--- DATA UNDER STUDY ---

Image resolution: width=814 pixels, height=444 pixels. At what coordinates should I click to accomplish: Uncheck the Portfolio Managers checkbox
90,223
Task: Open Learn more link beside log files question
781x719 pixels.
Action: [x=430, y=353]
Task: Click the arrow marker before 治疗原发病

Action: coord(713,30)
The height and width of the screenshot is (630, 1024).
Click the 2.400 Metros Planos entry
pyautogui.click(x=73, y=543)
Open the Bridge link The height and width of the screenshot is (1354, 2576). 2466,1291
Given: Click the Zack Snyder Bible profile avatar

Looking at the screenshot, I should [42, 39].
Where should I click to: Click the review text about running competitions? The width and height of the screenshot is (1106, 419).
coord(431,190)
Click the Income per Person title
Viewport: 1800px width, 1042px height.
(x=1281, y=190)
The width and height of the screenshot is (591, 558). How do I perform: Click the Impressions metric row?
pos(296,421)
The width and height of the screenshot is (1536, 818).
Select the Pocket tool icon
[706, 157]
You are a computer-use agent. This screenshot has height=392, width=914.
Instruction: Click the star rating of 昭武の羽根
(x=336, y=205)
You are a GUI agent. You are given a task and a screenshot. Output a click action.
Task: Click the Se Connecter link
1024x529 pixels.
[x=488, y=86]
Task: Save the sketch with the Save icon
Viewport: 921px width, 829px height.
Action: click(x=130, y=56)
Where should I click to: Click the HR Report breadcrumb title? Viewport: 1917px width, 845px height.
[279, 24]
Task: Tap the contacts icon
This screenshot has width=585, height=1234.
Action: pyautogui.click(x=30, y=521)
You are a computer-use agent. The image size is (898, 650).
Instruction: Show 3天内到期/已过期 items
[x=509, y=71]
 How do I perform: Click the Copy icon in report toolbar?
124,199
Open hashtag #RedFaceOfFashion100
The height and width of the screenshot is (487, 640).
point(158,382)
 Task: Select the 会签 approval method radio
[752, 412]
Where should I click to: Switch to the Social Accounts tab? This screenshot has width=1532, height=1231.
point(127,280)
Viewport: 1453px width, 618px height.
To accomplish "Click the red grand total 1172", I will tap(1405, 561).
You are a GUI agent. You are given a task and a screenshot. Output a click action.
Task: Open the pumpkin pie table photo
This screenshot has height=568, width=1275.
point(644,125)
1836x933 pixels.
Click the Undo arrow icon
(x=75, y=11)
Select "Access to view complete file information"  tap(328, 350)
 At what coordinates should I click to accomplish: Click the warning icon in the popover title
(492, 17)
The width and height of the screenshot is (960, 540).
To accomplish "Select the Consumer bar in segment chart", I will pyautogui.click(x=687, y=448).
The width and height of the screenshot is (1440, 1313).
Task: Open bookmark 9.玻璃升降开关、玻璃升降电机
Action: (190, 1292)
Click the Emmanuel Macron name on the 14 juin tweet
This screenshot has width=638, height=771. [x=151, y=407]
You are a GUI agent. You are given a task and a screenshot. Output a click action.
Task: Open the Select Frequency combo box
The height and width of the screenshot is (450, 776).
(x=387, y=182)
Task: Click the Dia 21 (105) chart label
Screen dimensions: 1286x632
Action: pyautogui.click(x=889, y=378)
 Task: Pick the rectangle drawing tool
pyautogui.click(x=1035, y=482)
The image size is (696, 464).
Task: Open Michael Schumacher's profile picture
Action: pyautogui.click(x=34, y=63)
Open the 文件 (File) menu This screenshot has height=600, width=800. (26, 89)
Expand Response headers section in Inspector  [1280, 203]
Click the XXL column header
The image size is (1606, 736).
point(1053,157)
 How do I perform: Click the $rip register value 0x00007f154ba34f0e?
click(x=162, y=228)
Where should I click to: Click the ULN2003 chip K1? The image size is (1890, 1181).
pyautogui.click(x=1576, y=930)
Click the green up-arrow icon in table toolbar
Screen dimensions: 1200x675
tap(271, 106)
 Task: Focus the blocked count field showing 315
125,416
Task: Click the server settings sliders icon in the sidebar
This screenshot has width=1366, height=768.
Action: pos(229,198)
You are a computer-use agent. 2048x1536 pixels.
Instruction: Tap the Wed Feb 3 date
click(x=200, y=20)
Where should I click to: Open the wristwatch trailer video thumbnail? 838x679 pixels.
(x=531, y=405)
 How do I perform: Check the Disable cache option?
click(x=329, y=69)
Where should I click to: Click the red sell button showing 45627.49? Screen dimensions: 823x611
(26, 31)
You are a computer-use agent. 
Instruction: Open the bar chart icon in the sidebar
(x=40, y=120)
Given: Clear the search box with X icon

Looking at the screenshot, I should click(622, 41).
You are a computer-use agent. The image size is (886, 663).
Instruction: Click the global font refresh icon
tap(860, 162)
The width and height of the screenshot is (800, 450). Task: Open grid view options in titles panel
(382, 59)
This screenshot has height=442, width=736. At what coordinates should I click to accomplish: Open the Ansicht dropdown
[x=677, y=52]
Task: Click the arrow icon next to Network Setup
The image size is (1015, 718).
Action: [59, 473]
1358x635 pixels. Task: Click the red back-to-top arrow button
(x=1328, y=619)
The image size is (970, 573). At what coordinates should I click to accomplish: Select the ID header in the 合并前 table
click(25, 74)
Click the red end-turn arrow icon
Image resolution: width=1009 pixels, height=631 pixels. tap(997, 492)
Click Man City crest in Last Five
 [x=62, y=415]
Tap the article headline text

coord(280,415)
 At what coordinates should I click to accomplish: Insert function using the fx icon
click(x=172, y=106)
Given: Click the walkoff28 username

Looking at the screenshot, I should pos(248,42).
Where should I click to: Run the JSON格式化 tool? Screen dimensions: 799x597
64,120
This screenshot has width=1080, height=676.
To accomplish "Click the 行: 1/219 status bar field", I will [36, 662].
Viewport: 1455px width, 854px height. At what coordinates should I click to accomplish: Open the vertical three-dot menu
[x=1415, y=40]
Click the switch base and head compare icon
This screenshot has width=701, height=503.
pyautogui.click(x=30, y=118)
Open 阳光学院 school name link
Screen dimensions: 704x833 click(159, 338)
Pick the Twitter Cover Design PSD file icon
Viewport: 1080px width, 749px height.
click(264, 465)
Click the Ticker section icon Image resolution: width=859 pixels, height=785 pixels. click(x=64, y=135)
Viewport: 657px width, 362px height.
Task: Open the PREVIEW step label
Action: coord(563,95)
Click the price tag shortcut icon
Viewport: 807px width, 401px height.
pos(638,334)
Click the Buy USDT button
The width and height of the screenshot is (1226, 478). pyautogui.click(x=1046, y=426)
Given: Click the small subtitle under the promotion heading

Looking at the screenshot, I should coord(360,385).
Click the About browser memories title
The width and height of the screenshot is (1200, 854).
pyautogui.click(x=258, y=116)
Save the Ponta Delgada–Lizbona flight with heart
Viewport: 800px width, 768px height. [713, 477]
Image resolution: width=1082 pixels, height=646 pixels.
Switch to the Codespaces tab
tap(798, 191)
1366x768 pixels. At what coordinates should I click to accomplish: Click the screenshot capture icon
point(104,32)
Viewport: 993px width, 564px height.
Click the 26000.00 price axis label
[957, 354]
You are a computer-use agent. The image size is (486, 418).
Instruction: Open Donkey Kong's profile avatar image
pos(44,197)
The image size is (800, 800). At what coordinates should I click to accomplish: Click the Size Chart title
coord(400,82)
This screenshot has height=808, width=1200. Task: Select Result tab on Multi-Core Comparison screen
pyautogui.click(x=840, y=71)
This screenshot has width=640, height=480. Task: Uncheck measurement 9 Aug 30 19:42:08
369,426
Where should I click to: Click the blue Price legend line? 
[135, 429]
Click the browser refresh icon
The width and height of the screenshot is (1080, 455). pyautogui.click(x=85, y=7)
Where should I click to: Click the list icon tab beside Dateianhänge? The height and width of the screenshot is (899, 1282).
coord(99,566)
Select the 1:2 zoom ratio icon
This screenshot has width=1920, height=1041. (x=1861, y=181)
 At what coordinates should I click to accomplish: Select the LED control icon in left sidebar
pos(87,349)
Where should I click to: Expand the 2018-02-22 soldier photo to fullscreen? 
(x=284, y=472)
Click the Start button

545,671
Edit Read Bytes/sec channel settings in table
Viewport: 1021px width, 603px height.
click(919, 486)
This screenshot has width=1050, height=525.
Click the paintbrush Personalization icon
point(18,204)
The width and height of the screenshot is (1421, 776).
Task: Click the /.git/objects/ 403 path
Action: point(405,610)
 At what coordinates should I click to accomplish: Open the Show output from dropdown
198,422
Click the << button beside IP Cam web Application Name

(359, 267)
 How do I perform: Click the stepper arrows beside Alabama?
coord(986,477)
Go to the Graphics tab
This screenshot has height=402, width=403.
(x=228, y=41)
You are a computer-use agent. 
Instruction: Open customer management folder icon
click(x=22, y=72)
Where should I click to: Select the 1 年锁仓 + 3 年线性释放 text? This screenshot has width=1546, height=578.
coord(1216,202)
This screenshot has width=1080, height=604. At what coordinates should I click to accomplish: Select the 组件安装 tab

---

» ASSIGNMENT: When you reach the line holding "Task: Click the Se Connecter link" in the records above, begin reproducing exactly, stop after the line holding "Task: Tap the contacts icon", and output nothing else.

» ANSWER TO THIS PROBLEM:
Task: Click the Se Connecter link
1024x529 pixels.
[x=488, y=86]
Task: Save the sketch with the Save icon
Viewport: 921px width, 829px height.
Action: click(x=130, y=56)
Where should I click to: Click the HR Report breadcrumb title? Viewport: 1917px width, 845px height.
[279, 24]
Task: Tap the contacts icon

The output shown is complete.